The Met Opera’s At-Home Gala: Informal Yet Profoundly Moving

Renée Fleming sang from her home in Virginia as part of the Metropolitan Opera’s At-Home Gala on Saturday.

The Metropolitan Opera has reserved sprawling gala performances, with dozens of singers, for festive milestones: the retirement of a longtime general manager, say, or the company’s 50th anniversary at Lincoln Center.

This moment, of course, is anything but festive. The coronavirus pandemic has swiftly reshaped life worldwide, and the Met, like theaters almost everywhere, has been shuttered since the middle of March, with no end in sight. It stands to lose up to $60 million just through next month, and it’s too early to say whether it will open its next season in September.

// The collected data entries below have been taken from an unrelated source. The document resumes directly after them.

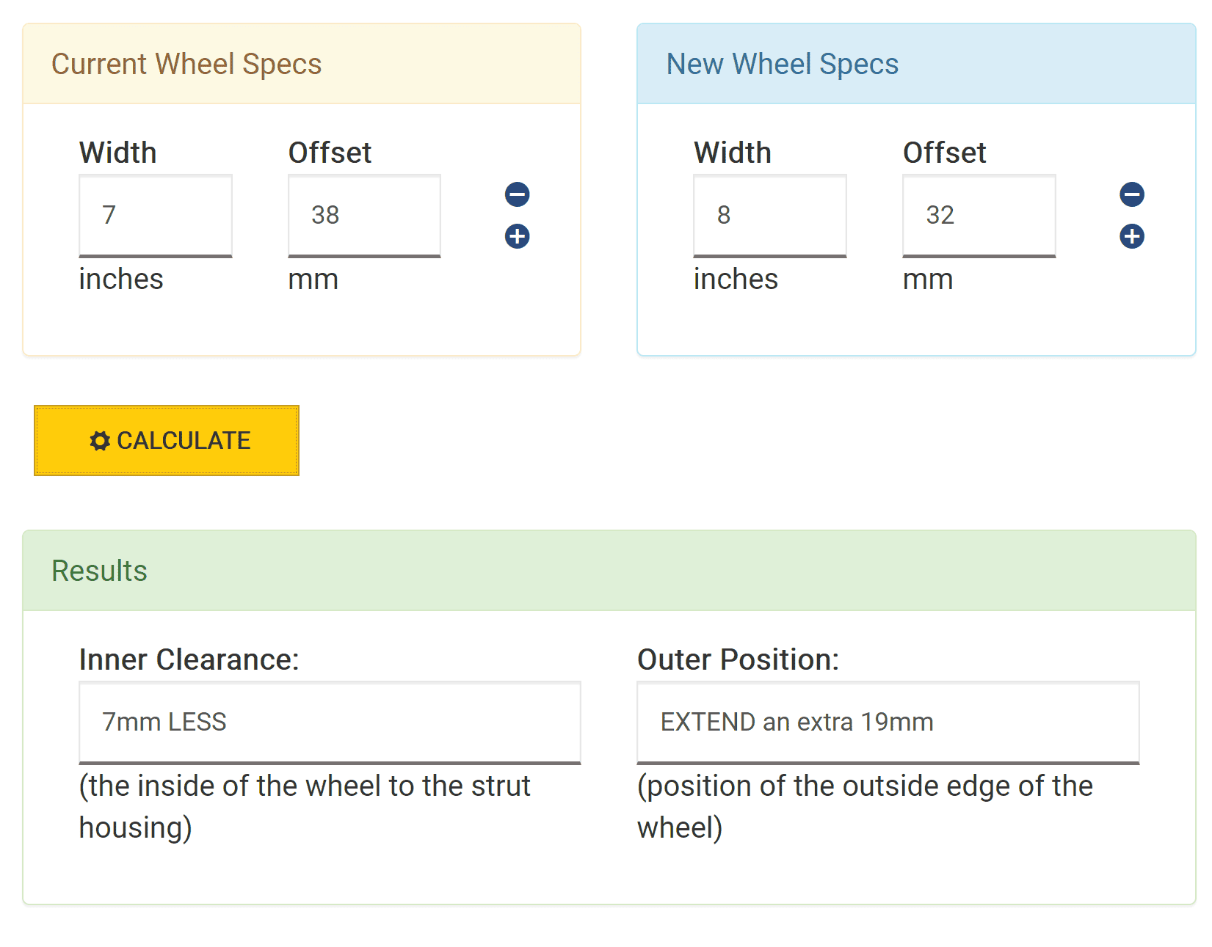Click the new wheel Offset field showing 32
The width and height of the screenshot is (1212, 947).
(x=979, y=216)
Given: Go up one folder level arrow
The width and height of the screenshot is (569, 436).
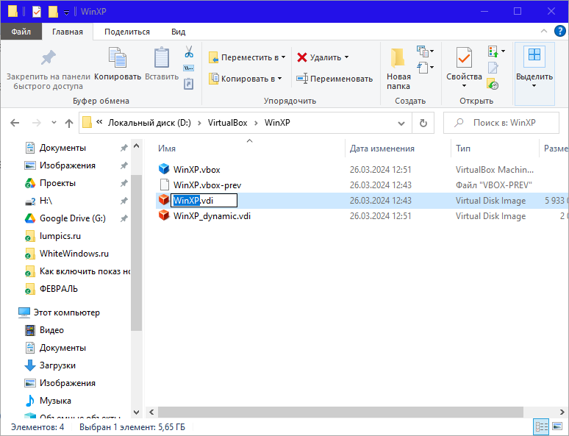Looking at the screenshot, I should tap(69, 123).
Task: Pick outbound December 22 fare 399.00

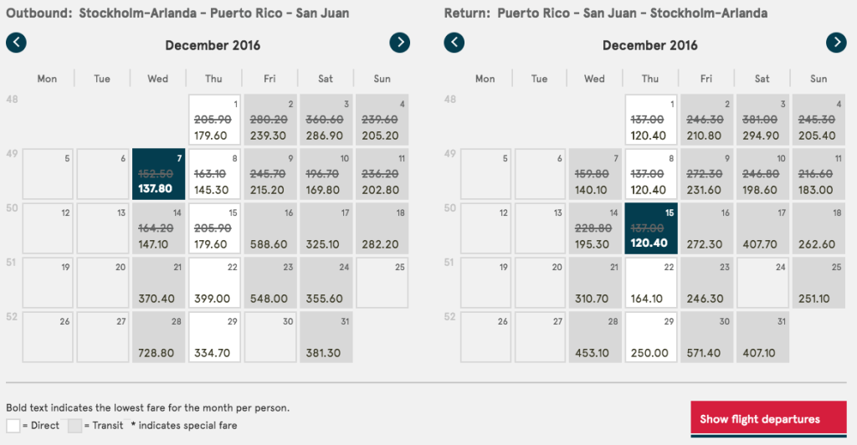Action: pos(214,284)
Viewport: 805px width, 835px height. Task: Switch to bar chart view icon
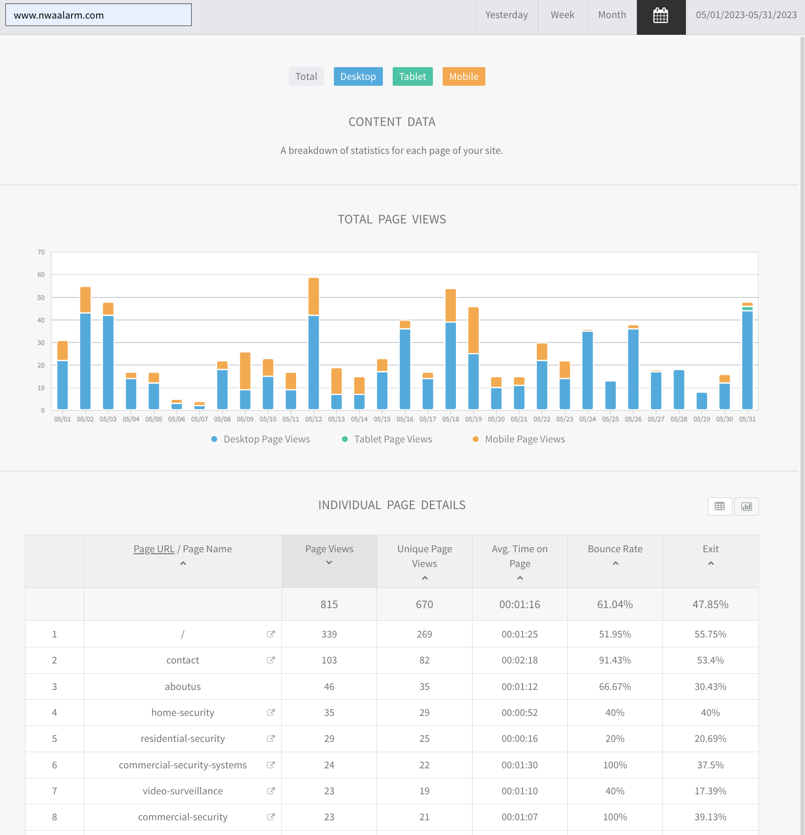coord(746,506)
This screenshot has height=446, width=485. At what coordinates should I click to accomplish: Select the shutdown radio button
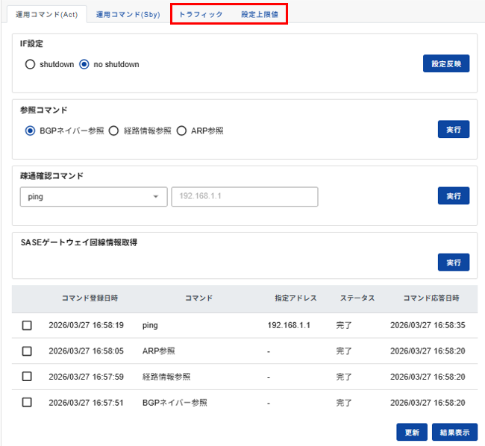31,64
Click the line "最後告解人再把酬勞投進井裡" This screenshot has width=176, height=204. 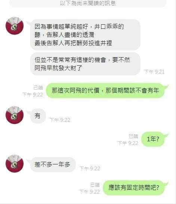click(x=73, y=43)
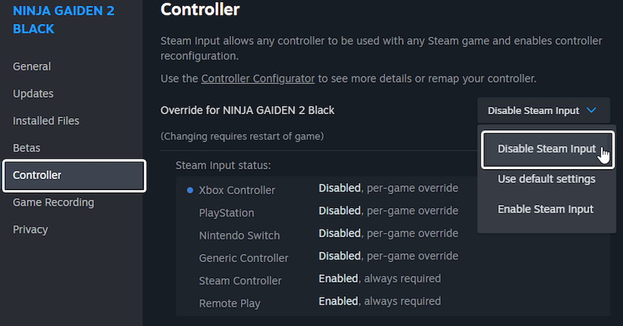Select Enable Steam Input option

click(546, 209)
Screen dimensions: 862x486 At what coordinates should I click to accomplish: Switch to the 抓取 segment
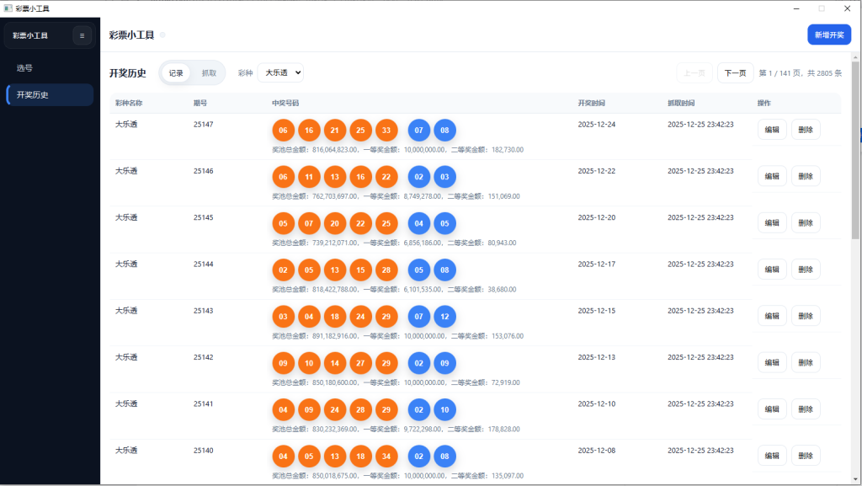209,73
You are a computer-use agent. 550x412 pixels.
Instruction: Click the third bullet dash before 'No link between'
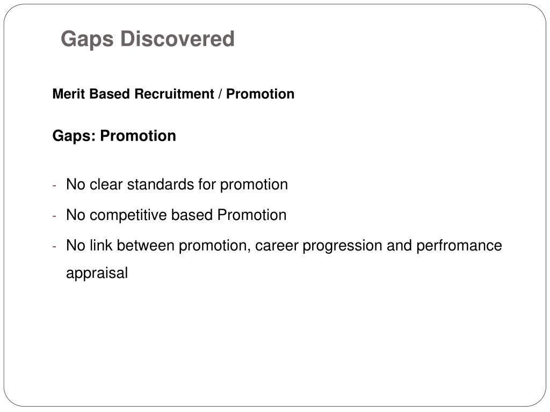[54, 246]
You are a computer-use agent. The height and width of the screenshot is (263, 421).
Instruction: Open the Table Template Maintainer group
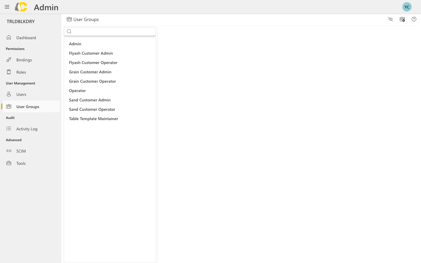94,119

Yet on Saturday afternoon, the company summoned its estimable resources and put on a virtual At-Home Gala, which streamed live on its website (and remains available until 8 p.m. on Sunday).

Though things are bleak all over, and certainly for the Met, it was inspiring — and fun — to see beloved artists relaxed, smiling and sounding splendid, some in gala attire and some, well, not. The baritone Peter Mattei, dressed in a casual shirt and slacks at his lakefront home outside Stockholm, sang the serenade from Mozart’s “Don Giovanni” — with the usual mandolin accompaniment played on accordion by a neighbor. The tenor Roberto Alagna and the soprano Aleksandra Kurzak, appearing together from France, delightedly hammed up a selection from Donizetti’s “L’Elisir d’Amore,” with Mr. Alagna clambering up the ladder attached to their bookshelves.